Sheenkai Alam Stanikzai

2nd runner up of the 2009 Freedom to Create Main Prize

Despite a rich cultural history stretching back thousands of years, Afghanistan was recently described as having a culture of nothingness. After the Soviet invasion in 1979, art and music were hijacked for propaganda. More recently, the brutal suppression of culture under the Taliban meant that art and culture were systematically destroyed, while music was banned. The world watched horrified as the Bamiyan Buddhas were demolished. The Taliban were also vicious in their treatment of women. They wanted to create secure environments where the chasteness and dignity of women may once again be sacrosanct. In reality, this resulted in public floggings and executions for violations of strict religious laws as well as forced marriages.

It was a decade ago that culture was obliterated in her country, and Sheenkai Alam Stanikzai is one of a generation of Afghans who grew up during the conflict without the release or benefit of art and music. After the fall of the Taliban, Sheenkai, who has grown up never listening to music or seeing a live play, is bravely attempting to reintroduce her country and people to the arts and their culture. Sheenkai's work explores the re-emergence of the Afghan spirit after years of oppression.

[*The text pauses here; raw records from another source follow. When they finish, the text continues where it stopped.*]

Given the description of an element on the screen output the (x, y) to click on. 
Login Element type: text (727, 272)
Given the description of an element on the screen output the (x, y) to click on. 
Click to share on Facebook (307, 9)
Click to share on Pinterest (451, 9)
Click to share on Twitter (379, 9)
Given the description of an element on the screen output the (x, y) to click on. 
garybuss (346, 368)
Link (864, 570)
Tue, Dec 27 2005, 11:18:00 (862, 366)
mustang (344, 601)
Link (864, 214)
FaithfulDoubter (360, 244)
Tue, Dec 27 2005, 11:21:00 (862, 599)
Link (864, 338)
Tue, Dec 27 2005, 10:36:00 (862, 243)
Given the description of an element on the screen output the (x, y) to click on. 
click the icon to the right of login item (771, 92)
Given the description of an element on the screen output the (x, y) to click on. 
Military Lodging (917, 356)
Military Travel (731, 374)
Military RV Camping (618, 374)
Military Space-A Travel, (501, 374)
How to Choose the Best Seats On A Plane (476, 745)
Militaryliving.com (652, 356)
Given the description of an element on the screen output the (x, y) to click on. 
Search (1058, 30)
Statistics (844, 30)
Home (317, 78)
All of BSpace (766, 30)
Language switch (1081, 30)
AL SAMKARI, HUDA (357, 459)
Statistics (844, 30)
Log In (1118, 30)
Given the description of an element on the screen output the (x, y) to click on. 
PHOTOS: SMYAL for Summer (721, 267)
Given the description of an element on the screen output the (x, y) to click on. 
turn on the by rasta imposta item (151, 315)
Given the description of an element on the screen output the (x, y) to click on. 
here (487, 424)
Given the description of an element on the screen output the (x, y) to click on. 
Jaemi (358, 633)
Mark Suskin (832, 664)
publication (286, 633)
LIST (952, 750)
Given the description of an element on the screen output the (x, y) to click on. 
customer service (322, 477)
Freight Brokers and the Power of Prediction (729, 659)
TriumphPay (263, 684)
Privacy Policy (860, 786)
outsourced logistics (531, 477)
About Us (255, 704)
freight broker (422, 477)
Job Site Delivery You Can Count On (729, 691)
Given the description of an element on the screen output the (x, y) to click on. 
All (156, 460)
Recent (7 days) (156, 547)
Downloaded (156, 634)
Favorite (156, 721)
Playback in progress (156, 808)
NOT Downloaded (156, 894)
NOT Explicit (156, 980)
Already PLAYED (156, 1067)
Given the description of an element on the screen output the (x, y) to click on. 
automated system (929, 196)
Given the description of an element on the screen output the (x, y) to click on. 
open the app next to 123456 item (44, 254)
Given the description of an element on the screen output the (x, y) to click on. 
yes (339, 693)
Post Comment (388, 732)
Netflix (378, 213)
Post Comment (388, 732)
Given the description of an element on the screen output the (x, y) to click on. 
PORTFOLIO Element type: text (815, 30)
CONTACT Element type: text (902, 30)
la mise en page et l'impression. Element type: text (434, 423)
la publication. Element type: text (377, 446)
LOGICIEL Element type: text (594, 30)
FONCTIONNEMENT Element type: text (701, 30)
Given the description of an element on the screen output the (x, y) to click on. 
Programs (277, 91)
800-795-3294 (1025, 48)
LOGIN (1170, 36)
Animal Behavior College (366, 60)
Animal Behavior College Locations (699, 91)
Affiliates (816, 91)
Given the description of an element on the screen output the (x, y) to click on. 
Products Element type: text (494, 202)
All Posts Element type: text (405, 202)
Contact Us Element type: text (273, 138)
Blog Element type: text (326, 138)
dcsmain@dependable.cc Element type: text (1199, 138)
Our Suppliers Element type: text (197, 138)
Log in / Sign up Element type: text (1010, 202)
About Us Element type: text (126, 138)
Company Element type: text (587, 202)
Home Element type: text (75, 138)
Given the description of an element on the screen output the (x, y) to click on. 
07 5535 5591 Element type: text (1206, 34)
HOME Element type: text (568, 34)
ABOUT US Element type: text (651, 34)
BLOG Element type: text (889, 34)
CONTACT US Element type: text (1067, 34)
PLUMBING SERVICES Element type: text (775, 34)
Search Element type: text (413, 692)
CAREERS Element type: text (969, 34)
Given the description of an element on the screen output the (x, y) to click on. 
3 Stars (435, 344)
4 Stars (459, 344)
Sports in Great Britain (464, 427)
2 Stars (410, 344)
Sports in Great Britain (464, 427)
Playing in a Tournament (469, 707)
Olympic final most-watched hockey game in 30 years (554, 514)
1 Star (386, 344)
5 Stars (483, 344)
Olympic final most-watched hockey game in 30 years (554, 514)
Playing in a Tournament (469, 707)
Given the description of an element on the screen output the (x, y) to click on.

She explores the re-emergence of the Afghan spirit, after years of oppression, in her art. That she is female brings further poignancy to her work in the light of the brutality of the Taliban towards womens rights. Her installation piece, Chel Dokhtaraan, or The 40 Girls, symbolises the violent acts being perpetrated against females in Afghanistan and in neighbouring countries.

The title refers to an historical event when 40 Afghan women committed suicide by jumping into wells during an invasion. Many legends and accounts exist about Chel Dokhtaraan dating back to pre-Islamic times, but all focus on the honourable decision the women took in sacrificing their own lives. That was in the past, says Sheenkai. What is happening today is that women, more than 40, are dying every day in very different circumstances. Her work symbolises the violent acts - public executions, stonings, floggings and hangings - that are being perpetrated against females both in Afghanistan and neighbouring countries, in modern times.

Sheenkai's installation includes a model of a well, with miniature images on its mouth. Miniature painting has flourished when artists have been forbidden from drawing the human form. The use of miniatures here signifies constraints on freedom. The installation also includes a pato- part of traditional male dress, representing the male domination of Afghan society - and 41 calendars.

Each calendar carries the photograph and story of a girl, and the date of her violent death. On the first calendar in the series the most recent date is incomplete, and reads: 13.. (of the solar calendar). This represents the continuing theme of Chel Dokhtaraan, and the appalling question of who will be the next woman to die. The film that accompanies the piece shows a moving line of black ink accompanied by the sounds of water, fire and the wheel of a well. The audience becomes aware of an unknown hand, writing down the names of the 40 girls, and so determining their destiny. Finally, it is time for the next name to be written...

Sheenkai says that not only is it difficult to be taken seriously in Afghanistan as an artist - her own family thought it was just a hobby until her work started winning competitions - but the fact she is a woman has also increased the risk of expressing herself. It is very difficult, she says. I am an Afghan woman and it is hard to go out. But I always research every detail of my work and have to do this.

The issue that Sheenkai addresses is not surprisingly contentious in Afghanistan and she takes great personal risk by highlighting it within her country. She is sensitive to the feelings of the families of the victims too. For that reason, and out of respect for the women themselves, I deliberately blur the photographs, she says. Sheenkai is also working with other women artists to exhibit their work and help fill the void of nothingness in her community with art.